1/24スケールのドールハウスキットにパーツとして入っているオルゴール。時には曲目も選ばせてくれたりで、どちらを買うか迷った時、その曲目が決め手になったりする。

しかしドールハウスには組み込まない。収まるべき場所は空間のまま、きちんと加工して仕上げ、オルゴールはデスク上へ。

英語では Music box 、でも私は日本語のオルゴールの方が好きだ。独自性が感じられるし、響きがいい。オルガンのイメージを基にした、単なる刷り込み(実家に木製の足踏みオルガンがある)かもしれないが、漂うノスタルジックな雰囲気がたまらない。

オルゴールの音って、なんか悲しくならない?

そんな声もあるが、ちっともそうは思わない。いや、逆か。だから好きなのかも。それはサーカス(or 移動遊園地)に対する想いとほぼ同じもので、私を形作る性癖の一つなんだろうと思う。

音だけでなく、形態も好みだったりする。特にシリンダータイプ。回転する金属製の円柱を見るために、手元に置いていると言っても過言ではない。とは言え、むき出しのオルゴールはやはりなんとも危うくて、愛し子に似合うものをと、円柱と鍵盤が観察できる状態での外装(化粧箱)を目下思案中。

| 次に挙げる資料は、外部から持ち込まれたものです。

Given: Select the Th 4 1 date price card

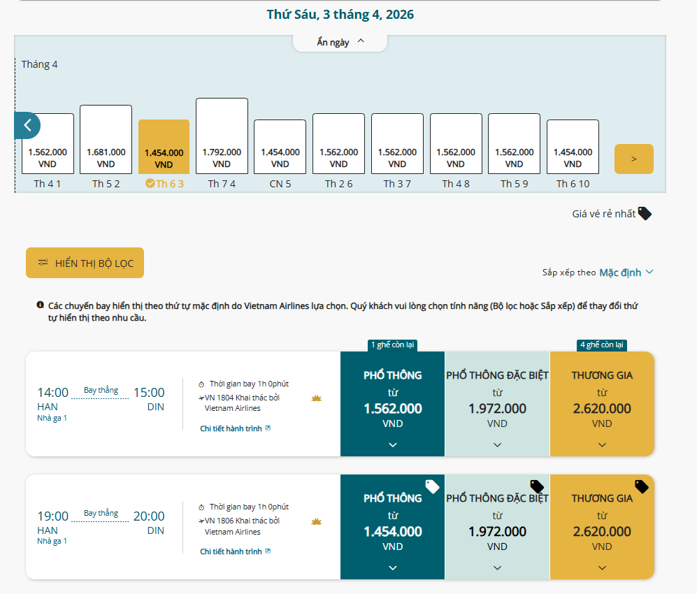Looking at the screenshot, I should 48,144.
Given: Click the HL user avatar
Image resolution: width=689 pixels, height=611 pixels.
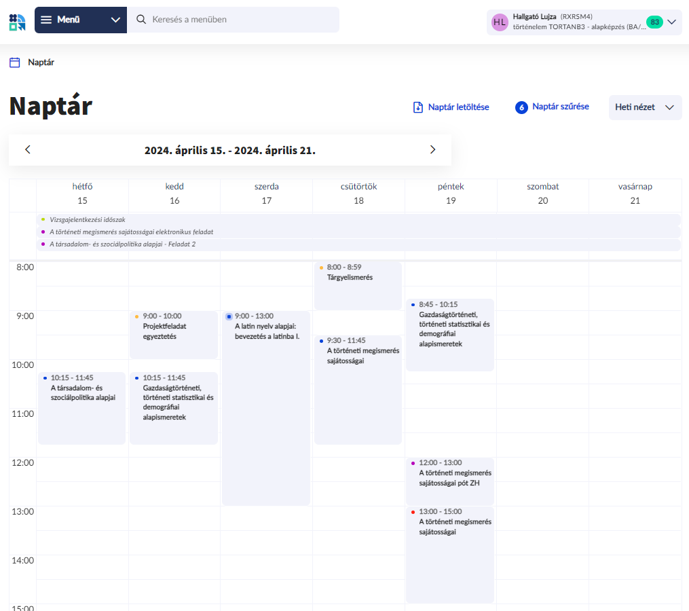Looking at the screenshot, I should [x=500, y=22].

もちろん、すでに組み込まれているものも持っている。クッキー缶だ。ホリデーシーズンには出回るので、毎年、嬉々として検討する。中には驚くほど安価なものもあって、案の定というか、調子外れのメロディーに唖然としたりもするが、バレルが奏でる音が外れるって一体どういうこと? 底板の下に組み込まれているそれを解体してみようと、好奇心が頭を擡げる。

そんな中、去年のクリスマスに買った Fortnum & Mason のクッキー缶は素晴らしかった。曲といい音といい。さらに缶が本店建物を模したもので、例え自分が焼いたショートブレッドを食べていても、紅茶を飲みながらこのオルゴールを回せば、明日にもロンドンにいるのではないかと思えてしまう。

実は、オルゴールの一種でもある手回しオルガンも大好きなのだが、それはもう小さなオルゴールではないので、またいつか機会があったら語りたい。好きすぎて、長編小説のキーとして登場させたくらいだ。そんな処女作は十分に手直しできたら、いつか note でも。その時「ああ、これが例のそれ!」と、突っ込んでくださるどなたかを絶賛募集しながら、今日はこれにて。

山根さん、
心惹かれるお題をありがとうございました!

写真は、大好きな作家さんの鉱物ジオラマ瓶たち。一番最初に買ったのは、手回しオルガンが使われている作品。音こそならないけれど、これを眺めて過ごす時間もやっぱり至福のときだったりします。